Releases: RobinU434/TaskParameterizedGaussianMixtureModels
Releases · RobinU434/TaskParameterizedGaussianMixtureModels
v1.0.0-beta.1 release
Version 1.0.0-beta.1 (Pre-release)
Features
- Task-Parameterized Gaussian Mixture Models: Introducing the core functionality of task-parameterized Gaussian mixture models as described in the Calinon paper link.
- Expectation Maximization Algorithm: Implementation of the Expectation Maximization (EM) algorithm with E-Step and M-Step.
- Optimization Criterion: Added the log-likelihood optimization criterion for model evaluation.
- Component Analysis: Ability to fit trajectories and analyze components.
Bug Fixes
- None in this release.
Enhancements
- Improved Initialization: Added options for custom initialization of weights and means.
- Regularization: Incorporated a regularization factor for the empirical covariance matrix.
- Verbose Mode: Added a verbose mode for printing learning statistics.
Documentation
- Updated README.md: Comprehensive documentation with usage examples, explanations of parameters, and detailed class descriptions.
- Docstrings: Improved inline documentation for better code understanding.

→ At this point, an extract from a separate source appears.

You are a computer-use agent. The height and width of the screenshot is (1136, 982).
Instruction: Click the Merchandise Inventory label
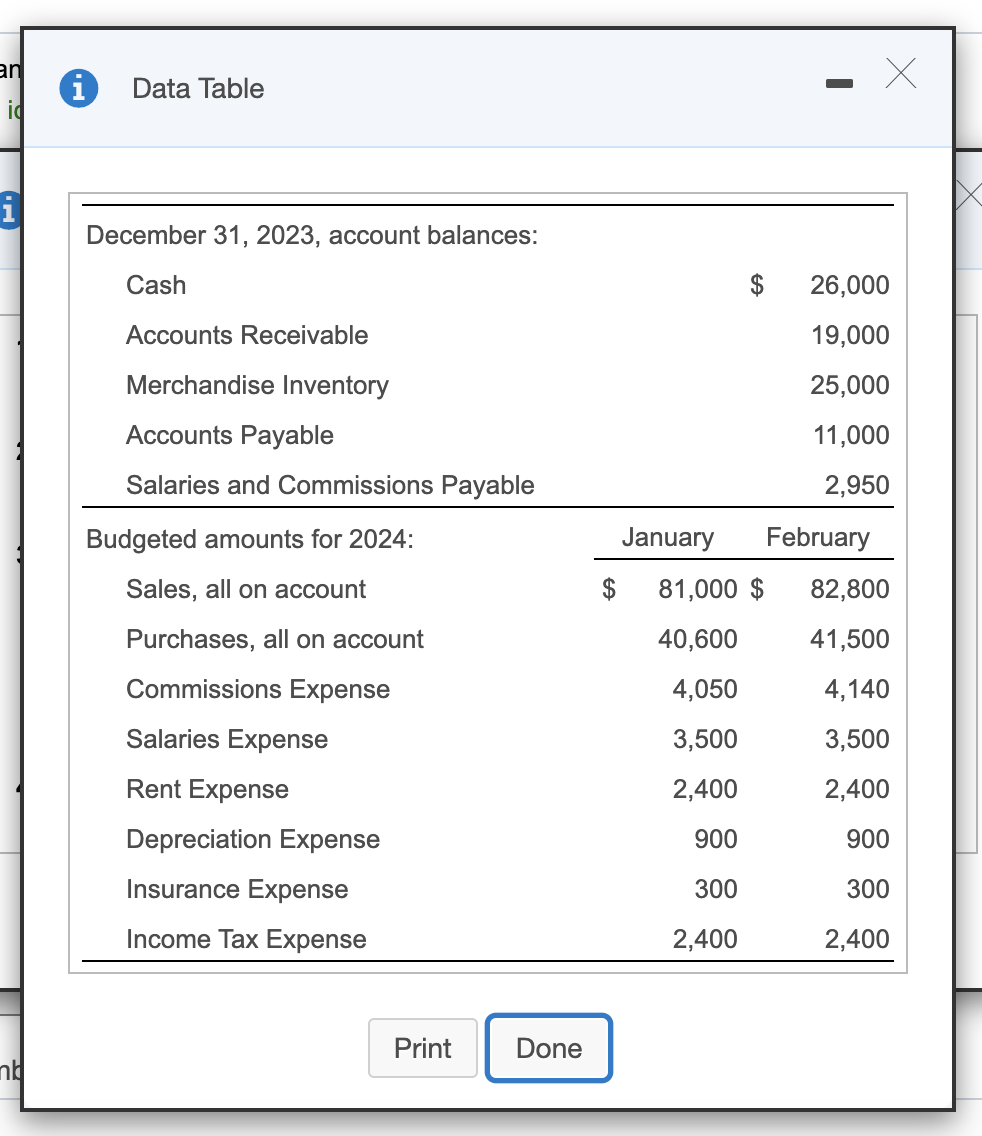coord(257,385)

- Doxygen: Added Doxygen documentation in latex and html.
Contributors
- Robin Uhrich
This release marks the initial version of the task-parameterized Gaussian mixture models package. We encourage users to explore the features, provide feedback, and contribute to the further development of the project. Refer to the documentation for detailed information on usage and customization.